Constant minor ZFS corruption

Wed Mar 9 12:57:11 UTC 2011

On Tuesday, 8th March 2011, Chris Forgeron wrote:

>Have you make sure it's not always the same drives with the checksum
>errors? It make take a few days to know for sure..

Of the 12 disks, only 1 has been error-free.  I've been doing this for
about 10 days now and there is no pattern that I can see in the errors.

>It shouldn't matter which NFS client you use, if you're seeing ZFS
>checksum errors in zpool status, that won't be from whatever program
>is writing it.

I'm mounting another server using NFS to get my 1TB of test data, so
the problem box is the NFS client, not the server.  Sorry if there was
any confusion.

I had a theory that there was a race in the NFS client or perhaps the
code that steal memory from ZFS's ARC when NFS needs it.  However, that
seems less likely now as I have done the same 1TB test copy again today
but this time using ssh as the transport.  I saw the same ZFS checksum
errors as before. :-(

>..oh, and don't forget about fun with Expanders. I assume you're using one?

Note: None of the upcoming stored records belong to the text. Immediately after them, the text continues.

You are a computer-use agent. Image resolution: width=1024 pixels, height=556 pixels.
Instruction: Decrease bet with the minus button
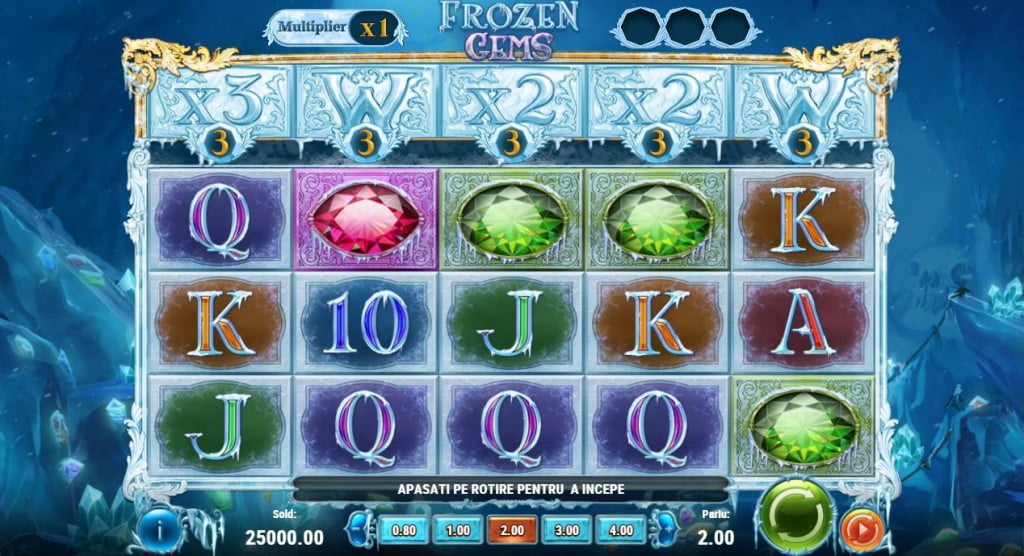coord(361,530)
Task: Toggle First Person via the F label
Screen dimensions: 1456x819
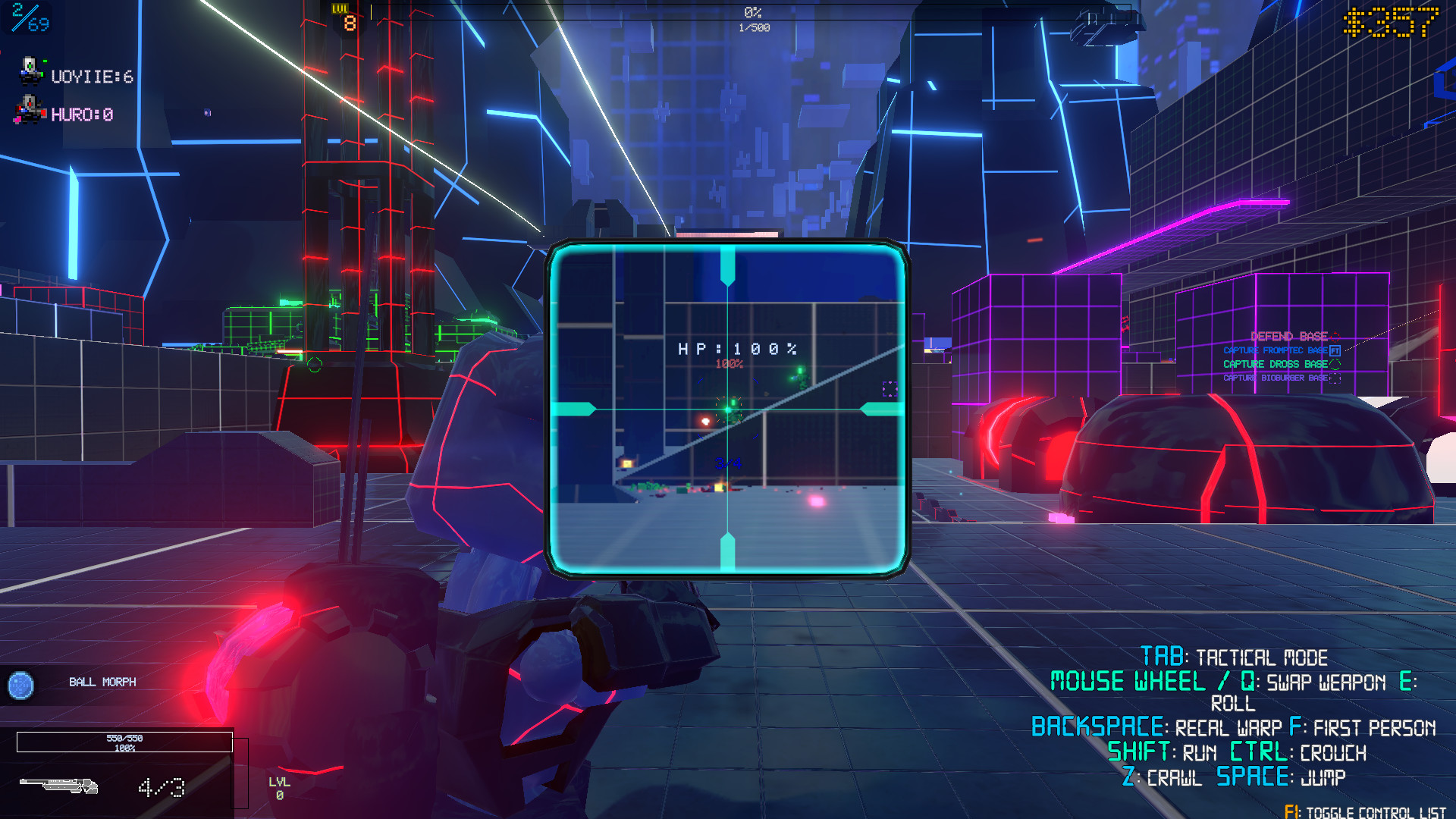Action: (x=1298, y=726)
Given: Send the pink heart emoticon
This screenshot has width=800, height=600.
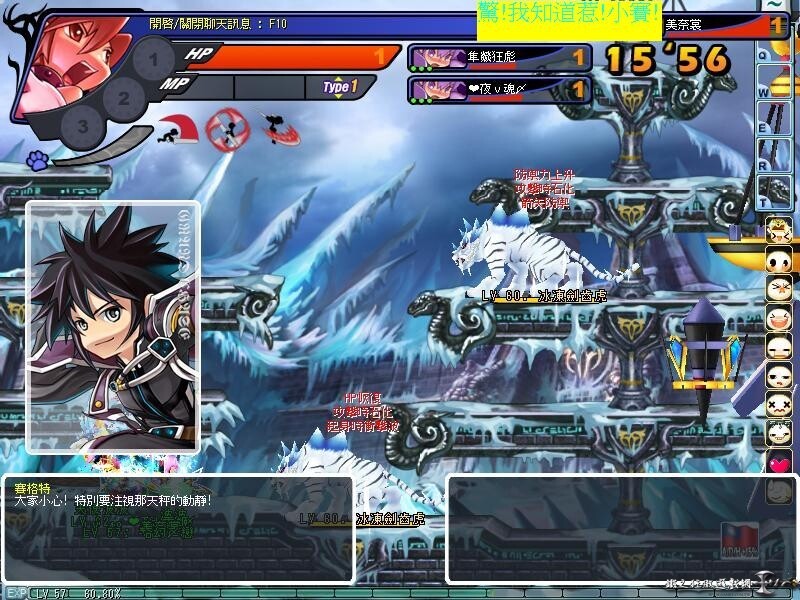Looking at the screenshot, I should 779,462.
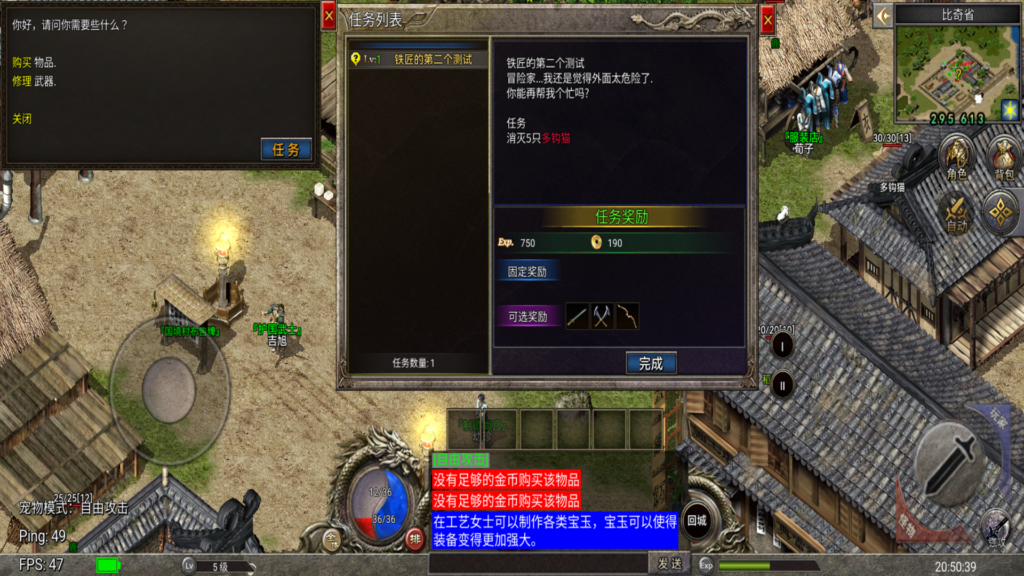Open the 背包 bag
Viewport: 1024px width, 576px height.
tap(1002, 160)
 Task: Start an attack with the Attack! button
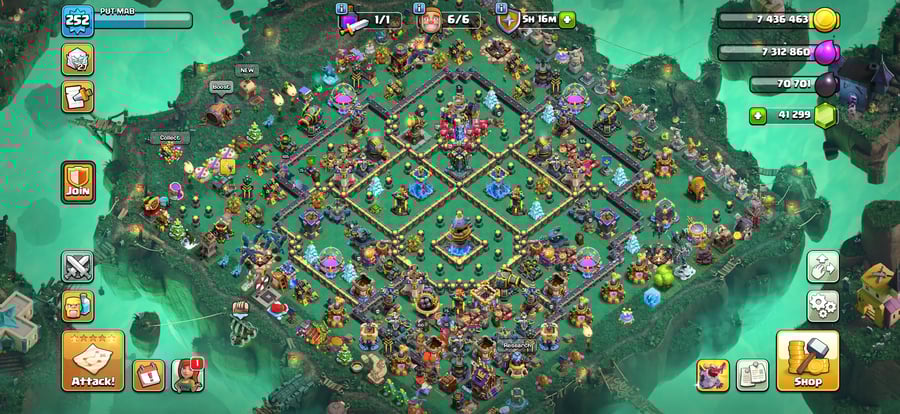[x=93, y=361]
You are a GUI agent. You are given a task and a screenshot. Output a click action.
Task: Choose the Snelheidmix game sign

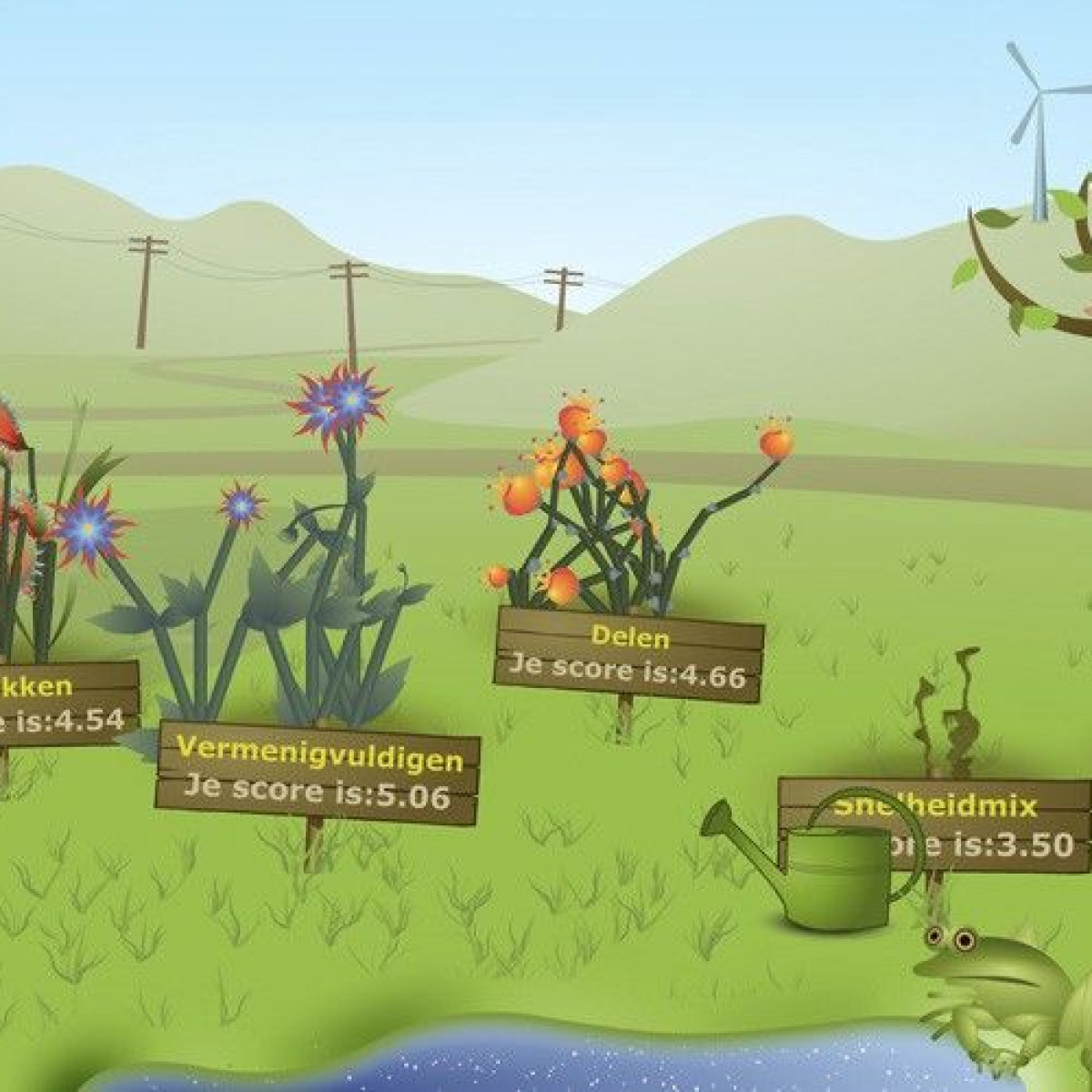pos(965,824)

No.  This board has 14 ports made up of 6 native and 8 from the LSI2008
chip on the PIKE card.  Each is cabled directly to a drive.

>I've got 2 LSI2008 based controllers in my 9-Current machine without
>any fuss. That's running a 24 disk Mirror right now.

That's encouraging news.  Maybe I can win eventually.

On Tuesday, 8th March 2011, Mark Felder wrote:
>Highly interested in what FreeBSD version and what ZFS version and zpool  
>version you're running.

I was using 8.2-release plus the mps driver from 8.2-stable.  Hence
the filesystem version is 4 and pool version is 15.  But I installed
-current a few days ago while keeping the same pool and found that the
errors still occurred.  The v28 code has extra locking in interesting
places but it made no difference to the checksum errors.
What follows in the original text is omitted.